Torniamo a ciò che hanno detto i radicali: perché sostenere poi che la ricetta viene negata illegittimamente? La 194 permette al medico che solleva obiezione di coscienza di astenersi non solo dagli atti che provocano direttamente l’aborto, ma altresì da tutte quelle condotte che sono d’ausilio a tal fine. Appare evidente che scrivere la ricetta per la pillola del giorno dopo configura una collaborazione ad un potenziale atto abortivo e quindi rientra perfettamente e dunque legittimamente nell’ombrello di protezione giuridica previsto dall’istituto dell’obiezione di coscienza.
Nella loro richiesta al ministro i radicali applicano anche la solita strategia esterofila, facendo notare che l’Italia su questa materia pare il Regno della Banane.
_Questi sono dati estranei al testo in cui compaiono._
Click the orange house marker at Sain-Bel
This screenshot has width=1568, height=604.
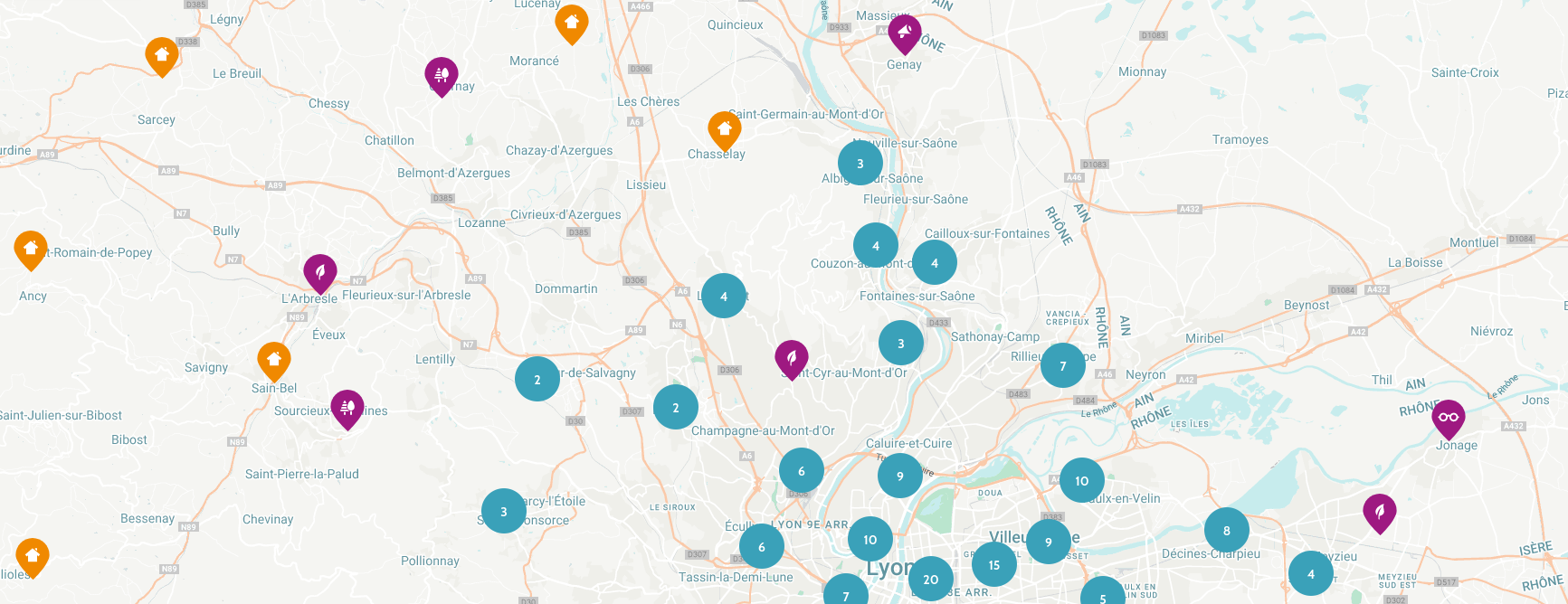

Ecco allora riferirsi ai liberali States: “L'amministrazione americana, attraverso l'Health and Human Services Department, ha esteso la copertura assicurativa obbligatoria per tutto ciò che concerne il controllo delle nascite”, e quindi la copertura riguarda anche la pillola del giorno dopo. E infine chiosano ricordando che negli USA tale preparato si vende senza ricetta. Che l’Italia si adegui, prego.
Cosa leggere dunque dietro questa richiesta dei radicali? Esaltazione del libero arbitrio, del principio di autodeterminazione? Rigurgiti di vetero-femminismo? Pensiamo di no. In radice si tratta, per usare un’espressione di Giovanni Paolo II, di cultura di morte sic et simpliciter che gode anche sul suolo italico di sana e robusta costituzione. Punto.